Anchor Bret Baier has renewed his contract with Fox News Channel, extending a pact that was last negotiated in 2019.
The deal will keep Baier at the network through 2025 and will maintain his roles as anchor and executive editor of the Fox Corp. network’s “Special Report” and as the outlet’s chief political anchor. The new contract will last for five years. Fox News tends to sign talent to three-year terms.
“I look forward to working closely with my incredibly talented team to cover the Important stories of our time in the fair and honest way our viewers expect,” Baier said in a prepared statement.
While Fox News may best be known for its primetime opinion programs, Baier has been a regular on-air presence during news moments of national import, and co-anchors election coverage, often with Martha MacCallum. It was that duo that informed Fox News viewers in November that Joe Biden had officially won the 2020 presidential election, and who interviewed members of Fox News’ Decision Desk about their early projection that Biden would prevail among voters in Arizona.

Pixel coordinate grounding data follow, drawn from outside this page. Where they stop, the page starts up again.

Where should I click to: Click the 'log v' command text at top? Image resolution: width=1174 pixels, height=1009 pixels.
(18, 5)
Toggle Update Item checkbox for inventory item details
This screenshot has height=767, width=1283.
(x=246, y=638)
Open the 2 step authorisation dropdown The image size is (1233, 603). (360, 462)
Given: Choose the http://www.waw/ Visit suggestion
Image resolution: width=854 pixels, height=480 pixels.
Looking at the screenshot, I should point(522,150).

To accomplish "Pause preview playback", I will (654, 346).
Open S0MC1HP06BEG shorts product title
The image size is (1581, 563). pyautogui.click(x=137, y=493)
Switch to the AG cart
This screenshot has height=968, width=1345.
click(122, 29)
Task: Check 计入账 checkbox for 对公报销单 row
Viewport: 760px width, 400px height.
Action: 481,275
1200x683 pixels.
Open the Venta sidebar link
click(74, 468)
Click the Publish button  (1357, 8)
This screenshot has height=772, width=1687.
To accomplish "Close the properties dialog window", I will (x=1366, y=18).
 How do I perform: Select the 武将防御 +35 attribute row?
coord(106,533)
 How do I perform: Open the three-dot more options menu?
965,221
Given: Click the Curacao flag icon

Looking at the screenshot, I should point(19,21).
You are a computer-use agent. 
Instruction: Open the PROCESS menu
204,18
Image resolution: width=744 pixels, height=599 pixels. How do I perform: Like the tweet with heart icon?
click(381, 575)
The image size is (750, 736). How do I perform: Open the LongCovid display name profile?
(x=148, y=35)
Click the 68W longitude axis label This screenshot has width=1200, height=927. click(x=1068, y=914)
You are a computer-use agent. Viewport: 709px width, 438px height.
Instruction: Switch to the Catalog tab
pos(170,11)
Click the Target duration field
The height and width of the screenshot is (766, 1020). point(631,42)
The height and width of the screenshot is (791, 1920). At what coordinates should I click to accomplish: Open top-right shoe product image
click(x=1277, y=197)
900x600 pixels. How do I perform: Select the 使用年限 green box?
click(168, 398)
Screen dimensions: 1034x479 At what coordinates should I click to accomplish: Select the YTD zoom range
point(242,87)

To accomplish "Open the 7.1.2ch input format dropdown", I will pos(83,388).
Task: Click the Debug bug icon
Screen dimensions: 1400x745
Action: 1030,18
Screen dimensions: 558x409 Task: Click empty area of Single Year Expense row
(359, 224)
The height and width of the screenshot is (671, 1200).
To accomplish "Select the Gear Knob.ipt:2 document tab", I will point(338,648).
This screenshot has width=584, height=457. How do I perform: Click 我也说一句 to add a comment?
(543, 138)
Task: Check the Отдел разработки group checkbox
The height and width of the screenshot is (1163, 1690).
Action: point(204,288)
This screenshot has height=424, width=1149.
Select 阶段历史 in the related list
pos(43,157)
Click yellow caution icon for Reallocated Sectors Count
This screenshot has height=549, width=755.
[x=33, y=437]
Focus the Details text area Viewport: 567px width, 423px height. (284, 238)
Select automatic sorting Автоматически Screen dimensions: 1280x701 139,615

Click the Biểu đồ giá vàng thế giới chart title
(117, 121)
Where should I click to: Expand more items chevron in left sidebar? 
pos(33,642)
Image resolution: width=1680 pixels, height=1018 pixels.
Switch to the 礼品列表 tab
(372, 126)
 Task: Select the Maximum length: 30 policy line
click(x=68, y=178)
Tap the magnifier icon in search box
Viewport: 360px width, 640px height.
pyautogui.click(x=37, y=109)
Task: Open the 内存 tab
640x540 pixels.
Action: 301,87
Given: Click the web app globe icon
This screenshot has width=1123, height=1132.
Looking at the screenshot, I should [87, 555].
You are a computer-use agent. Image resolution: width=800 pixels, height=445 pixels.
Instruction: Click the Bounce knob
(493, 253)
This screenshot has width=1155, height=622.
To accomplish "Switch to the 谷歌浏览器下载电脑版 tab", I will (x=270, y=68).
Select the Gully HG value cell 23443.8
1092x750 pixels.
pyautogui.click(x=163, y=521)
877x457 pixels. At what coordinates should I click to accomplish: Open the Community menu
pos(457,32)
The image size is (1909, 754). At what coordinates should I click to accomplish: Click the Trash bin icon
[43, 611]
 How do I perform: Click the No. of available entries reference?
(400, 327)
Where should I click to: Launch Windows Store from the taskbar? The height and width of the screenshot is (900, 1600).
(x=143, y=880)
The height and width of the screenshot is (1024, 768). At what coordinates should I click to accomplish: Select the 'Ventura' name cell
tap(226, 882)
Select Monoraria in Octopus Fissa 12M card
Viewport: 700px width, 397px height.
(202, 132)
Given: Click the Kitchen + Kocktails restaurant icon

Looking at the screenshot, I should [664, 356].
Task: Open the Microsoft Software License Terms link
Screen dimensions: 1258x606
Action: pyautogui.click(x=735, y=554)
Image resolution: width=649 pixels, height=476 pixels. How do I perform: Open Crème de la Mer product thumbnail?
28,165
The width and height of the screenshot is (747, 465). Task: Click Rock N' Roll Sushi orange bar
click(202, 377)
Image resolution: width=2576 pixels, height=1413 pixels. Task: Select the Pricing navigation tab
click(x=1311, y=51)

Baier took over “Special Report,” a 6 p.m. hour that aims to serve as something akin to the evening-news programs that air on broadcast rivals, in 2009. In 2020, the program captured an average of 3.1 million viewers, as well as 550,000 in the demographic most coveted by advertisers, people between 25 and 54, according to data from Nielsen. The show led cable rivals in audience last year, buoyed in part by its April coverage of controversial White House Coronavirus Task Force press briefings.
Prior to taking his anchor role, Baier served as Fox News’ chief White House correspondent in 2006 and as a national security correspondent covering military and national security affairs from the Pentagon. Before joining the network, Baier worked for local stations including WRAL n Raleigh, NC, WREX in Rockford, IL and WJWJ in Beaufort, SC. He is also the author of four books, inculding three on history and one that chronicles his son’s efforts to overcome congenital heart defects.